The war, the economy and the GOP mismanagement of their congressional powers and an incredibly unpopular president may have made it almost inevitable: The Republicans were going to lose. The particulars of the current election—economic chaos, an efficient, mistake-free, flush Democratic campaign and a Republican one opposite in every way—have done nothing to change those fundamentals.

Of course, history is for tomorrow.

Today, no matter what the polls look like, those who genuinely believe that the race is over make up a minority of Americans, and those willing to say that it's over are a tiny minority of that minority. In part, those unwilling to call the race now are just being careful with their history. To believe the most likely outcome is to be comfortable with the idea that a Democrat, who happens to be a black man, is going to prevail, inevitably, over a genuine American war hero, who is white and who comes from a kind of American royalty, with a father and grandfather who were both 4-star admirals in the U.S. Navy.

Many Democrats can't bring themselves to believe that Obama will not find a way to lose in the way that John Kerry and Al Gore did. Many black people cannot fathom that the America they grew up in, rife with prejudice and racial hostility, is on the verge of electing a black president. Black Democrats, and there are a lot of them, are doubly anxious. So fundamentals be damned.

"I just see Dewey and Truman, all over again," says one of my New York friends who spends all of his time reading the swing state polls.

"My mind tells me we can win," says one Democratic operative who got her start in politics on the triumphant Clinton campaign of 1992 and has been in withdrawal since. "But my heart won't let me go there."

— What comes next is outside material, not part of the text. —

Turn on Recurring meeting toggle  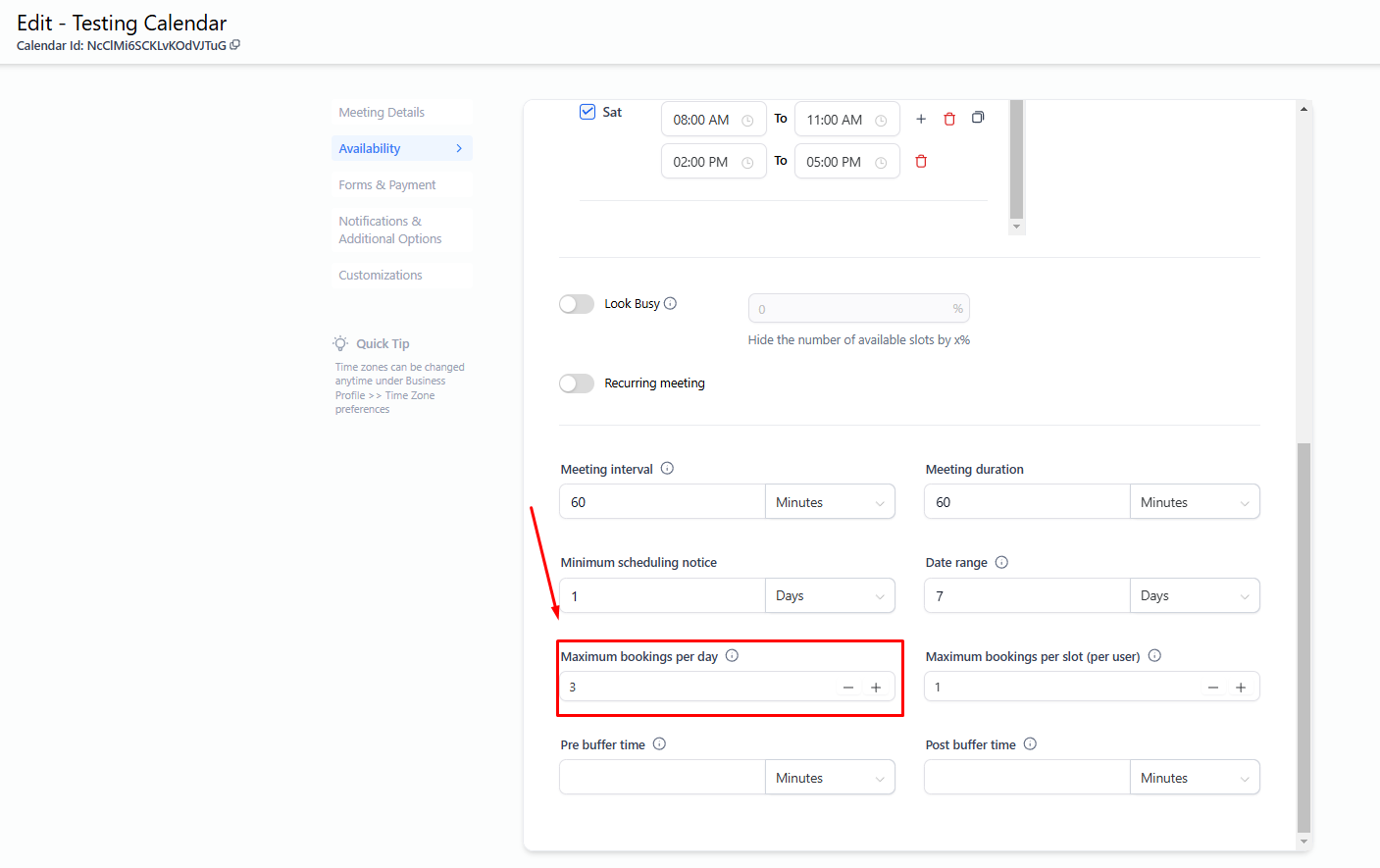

John McCain sought to shore up his base this week, by playing the we're-down-but-not-out card. "Senator Obama is measuring the drapes and planning with Speaker Pelosi and Senator Reid to raise taxes ... we've got them just where we want them," he told a crowd in Virginia Beach. According to the polls, McCain is trailing in Virginia, which has not been won by a Democrat since the LBJ landslide of 1964. He also trails in key states that George Bush won in 2000 and 2004—North Carolina, Colorado, Ohio, Missouri and Florida. If these polls even remotely reflect the mood of the electorate, McCain could be headed for an LBJ-size thumping. Lyndon Johnson won 486 electoral votes to beat Barry Goldwater, then the senior senator from Arizona, who would eventually be replaced in the Senate by John McCain. But at about this time in 2000, Al Gore was ahead by double digits, too.

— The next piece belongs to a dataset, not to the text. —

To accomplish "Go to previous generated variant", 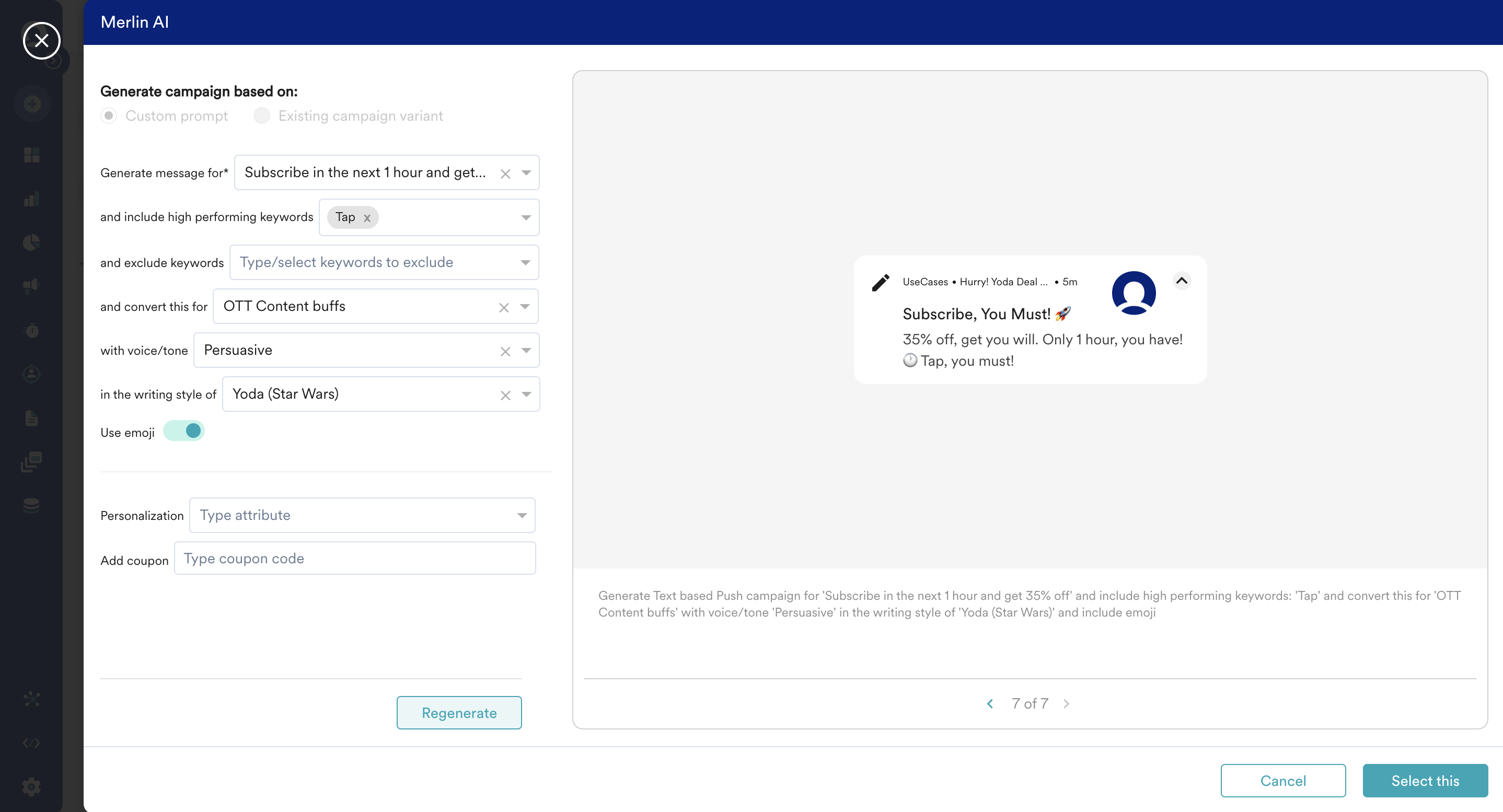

One point of consensus across the political and emotional spectrum is that tonight's debate is John McCain's last chance to make a case to voters that he is the better choice to lead the country out of this mess.

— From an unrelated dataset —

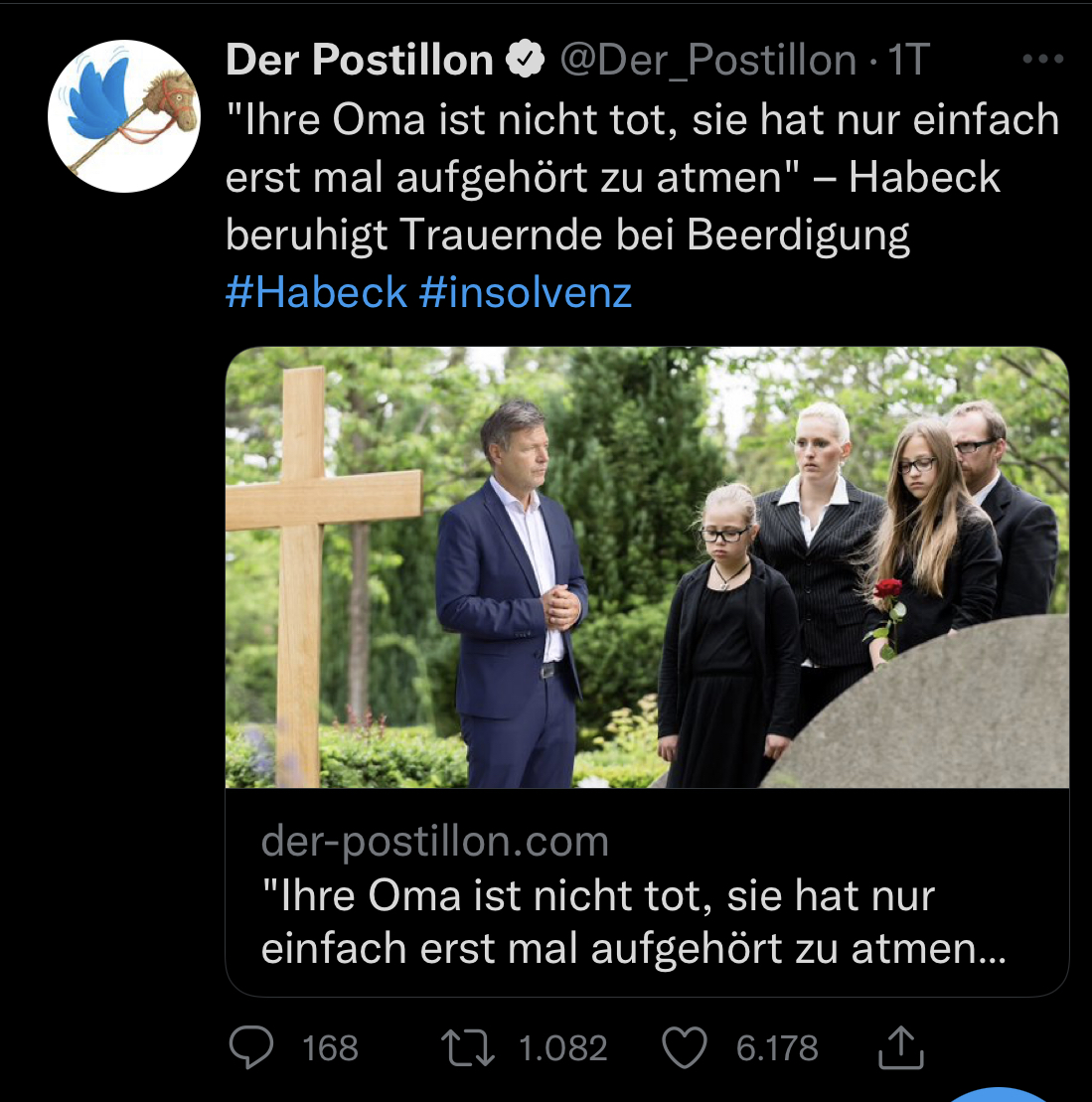
Task: Open the Der Postillon profile avatar
Action: [123, 116]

In some ways, this imperative offers McCain a shot to play to his strengths. Whatever his faults as a candidate and a man, no one can question his survival instincts. He has been left for dead more than once, only to pull some strange Lazarus act and walk away triumphant. Ask next-presidents of the United States Mitt Romney, Mike Huckabee and Rudy Giuliani. McCain has been getting a lot of advice on how to proceed in the face of his dismal prospects, all of which can be divided into two categories: 1) Take the high road and talk to the American people about his plans. 2) Get nastier and raise doubts about Obama.